REQUIREMENT:
Count the lines in the data below that contain the string "Open", treating case as significant. Reply with the number only.

--- --- ---

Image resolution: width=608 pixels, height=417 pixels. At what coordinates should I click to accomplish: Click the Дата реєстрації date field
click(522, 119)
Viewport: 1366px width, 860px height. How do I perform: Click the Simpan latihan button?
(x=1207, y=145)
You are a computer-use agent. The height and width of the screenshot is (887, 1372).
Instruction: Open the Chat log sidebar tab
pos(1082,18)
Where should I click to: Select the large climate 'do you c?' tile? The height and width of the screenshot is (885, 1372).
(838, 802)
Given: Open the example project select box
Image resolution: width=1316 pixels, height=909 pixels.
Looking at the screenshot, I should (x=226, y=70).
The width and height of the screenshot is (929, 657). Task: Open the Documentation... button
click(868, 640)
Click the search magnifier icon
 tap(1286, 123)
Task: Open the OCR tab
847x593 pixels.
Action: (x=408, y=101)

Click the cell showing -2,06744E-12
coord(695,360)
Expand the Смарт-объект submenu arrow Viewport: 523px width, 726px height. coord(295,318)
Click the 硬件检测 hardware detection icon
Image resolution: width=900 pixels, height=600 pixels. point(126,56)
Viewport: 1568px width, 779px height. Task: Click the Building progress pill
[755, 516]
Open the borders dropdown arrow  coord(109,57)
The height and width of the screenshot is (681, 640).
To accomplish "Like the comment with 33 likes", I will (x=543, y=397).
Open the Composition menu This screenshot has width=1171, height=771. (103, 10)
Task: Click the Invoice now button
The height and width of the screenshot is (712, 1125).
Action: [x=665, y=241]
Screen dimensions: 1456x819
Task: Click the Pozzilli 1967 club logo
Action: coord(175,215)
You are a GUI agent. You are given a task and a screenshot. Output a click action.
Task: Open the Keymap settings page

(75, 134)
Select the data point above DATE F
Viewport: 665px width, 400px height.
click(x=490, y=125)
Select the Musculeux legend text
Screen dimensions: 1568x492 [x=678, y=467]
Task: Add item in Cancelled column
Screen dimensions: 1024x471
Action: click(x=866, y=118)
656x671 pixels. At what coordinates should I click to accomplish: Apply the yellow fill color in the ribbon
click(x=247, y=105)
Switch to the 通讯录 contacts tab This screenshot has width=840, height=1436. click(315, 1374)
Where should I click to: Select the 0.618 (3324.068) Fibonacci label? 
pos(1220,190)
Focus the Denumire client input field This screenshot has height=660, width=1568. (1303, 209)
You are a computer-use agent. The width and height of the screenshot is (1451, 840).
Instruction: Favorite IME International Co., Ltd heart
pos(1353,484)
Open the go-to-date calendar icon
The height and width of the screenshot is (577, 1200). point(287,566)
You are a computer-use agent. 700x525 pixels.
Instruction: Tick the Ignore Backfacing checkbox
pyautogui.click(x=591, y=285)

--- --- ---

THE COMPLETED TASK:
8